It is working fine with 95% of the directives and comments I have in my header file but few scenarios still not correctly handled:

1. Line comments

Input:

//1
//#define ID1 //2

This is the list of tokens:

01. compilationUnit
02.  statement:2
03.    comment:2
04.      line_comment
05.        COMMENT_START: "//"
06.        COMMENT_MODE_PART: "1"
07.      line_comment
08.        COMMENT_START: "//"
09.    defineDirective:8
10.      DEFINE: "#define"
11.      IDENTIFIER: "ID1"
12.      info_comment
13.        COMMENT_START: "//"
14.        COMMENT_MODE_PART: "2"
15.<EOF>

I want to achieve that the token on line 07 is a part of the token on line 09 and resolved as COMMENT_START token

2. Define directive with text

Other define rules are working correctly but:

#define USER_DESC_2 "abc " DEF "ABC2 \" M100 (100) 
#define USER_GCODE_2 "M140 S" STRINGIFY(PREHEAT_1_TEMP_BED) "\nM104 S" STRINGIFY(PREHEAT_1_TEMP_HOTEND)

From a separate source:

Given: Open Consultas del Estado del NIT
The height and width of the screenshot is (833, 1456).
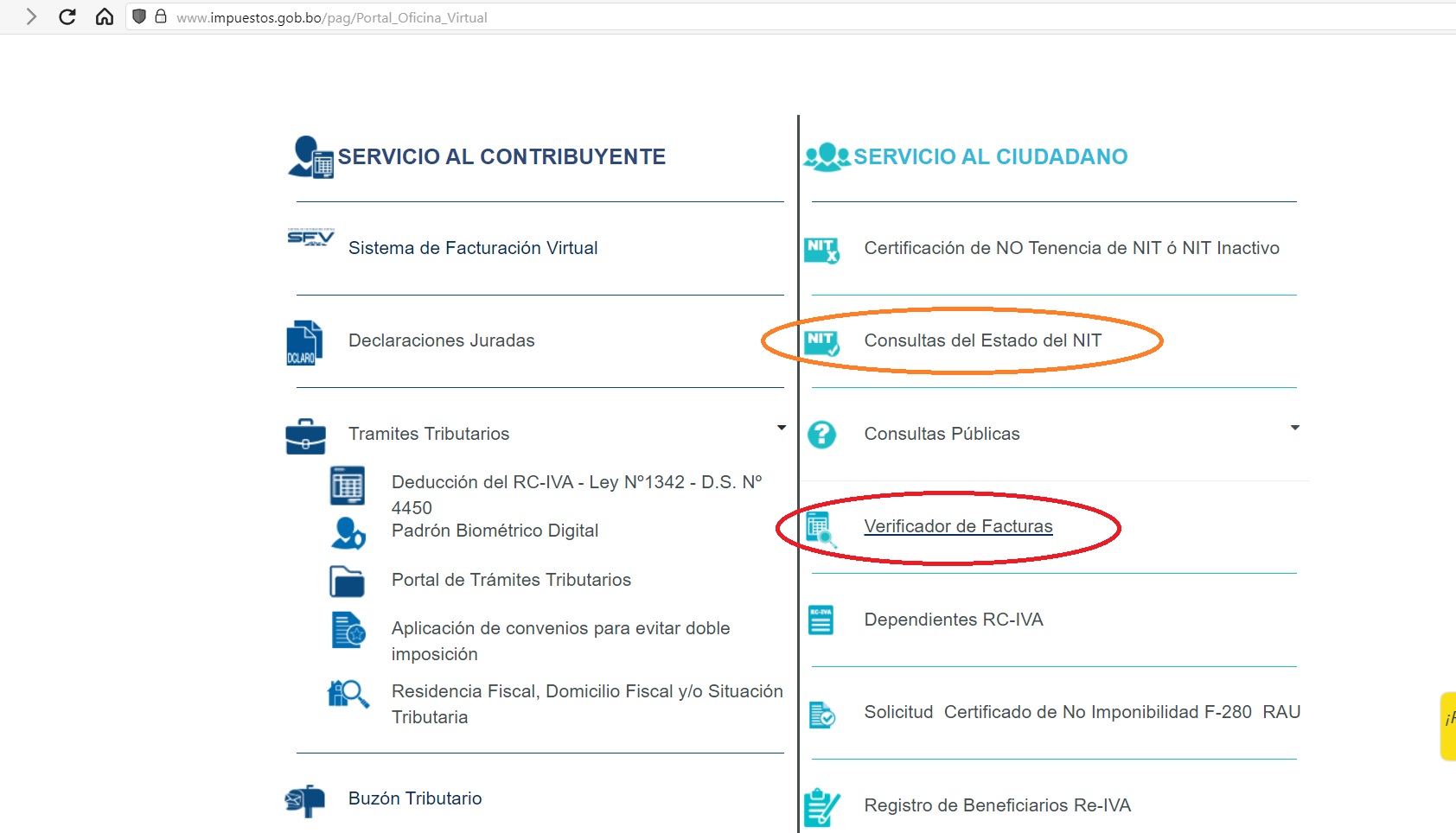Looking at the screenshot, I should (982, 340).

These "define" directives are parsing with an exception

I would appreciate any help with resolving these 2 problems I have at this moment or any recommendations on how my lexer/parser can be optimized.

Thanks in advance!

=================================Update=================================== First test case:

Input:

//1
//#define ID1 //2

Current result:

01. compilationUnit
02.  statement:2
03.    comment:2
04.      line_comment
05.        COMMENT_START: "//"
06.        COMMENT_MODE_PART: "1"
07.      line_comment
08.        COMMENT_START: "//"
09.    defineDirective:8
10.      DEFINE: "#define"
11.      IDENTIFIER: "ID1"
12.      info_comment
13.        COMMENT_START: "//"
14.        COMMENT_MODE_PART: "2"
15.<EOF>

Expected result:

01. compilationUnit
02.  statement:2
03.    comment:2
04.      line_comment
05.        COMMENT_START: "//"
06.        COMMENT_MODE_PART: "1"
07.    defineDirective:8
08.      COMMENT_START: "//"  
09.      DEFINE: "#define"
10.      IDENTIFIER: "ID1"
11.      info_comment
12.        COMMENT_START: "//"
13.        COMMENT_MODE_PART: "2"
14.<EOF>

Second test case:

Input:

#define USER_DESC_2 "Preheat for " PREHEAT_1_LABEL

Current result:

01.compilationUnit
02. statement:2
03.  defineDirective:5
04.   DEFINE: "#define"
05.   IDENTIFIER: "USER_DESC_2"
06.   STRING: "\"Preheat for \""
07.  IDENTIFIER: "PREHEAT_1_LABEL"
<EOF>

Expected result:

01.compilationUnit
02. statement:2
03.  defineDirective:5
04.   DEFINE: "#define"
05.   IDENTIFIER: "USER_DESC_2"
06.   STRING: "\"Preheat for \" PREHEAT_1_LABEL"
<EOF>

In the expected result, STRING represents the result text. Here I do not really know if it is better to enhance STRING Lexer token definition or introduce new parsing rule to cover this case

解决方案

Mixing this post, your previous question and Bart's answer, and supposing that a define directive is in the form

optional_// #define IDENTIFIER replacement_value optional_line_comment

and given the input file input.txt

/**
 * BLOCK COMMENT
 */
#pragma once
//#pragma once

/**
 * BLOCK COMMENT
 */
#define CONFIGURATION_H_VERSION 12345

#define IDENTIFIER abcd
#define IDENTIFIER_1 abcd
#define IDENTIFIER_1 abcd.dd

#define IDENTIFIER_2 true // Line
#define IDENTIFIER_20 {ONE, TWO} // Line
#define IDENTIFIER_20_30   { 1, 2, 3, 4 }
#define IDENTIFIER_20_30_A   [ 1, 2, 3, 4 ]
#define DEFAULT_A 10.0

//================================================================
//============================= INFO =============================
//================================================================

/**
 * SEPARATE BLOCK COMMENT
 */

// Line 1
// Line 2
//

//======================= this is a section ======================
// @section test

// Line 3
#define IDENTIFIER_TWO "(ONE, TWO, THREE)" // Line 4
//#define IDENTIFIER_3 Version.h // Line 5

// Line 6
#define IDENTIFIER_THREE

//1
//#define ID1 //2

#define USER_DESC_2 "Preheat for " PREHEAT_1_LABEL

#define USER_DESC_2 "abc " DEF "ABC2 \" M100 (100) 
#define USER_GCODE_2 "M140 S" STRINGIFY(PREHEAT_1_TEMP_BED) "\nM104 S" STRINGIFY(PREHEAT_1_TEMP_HOTEND)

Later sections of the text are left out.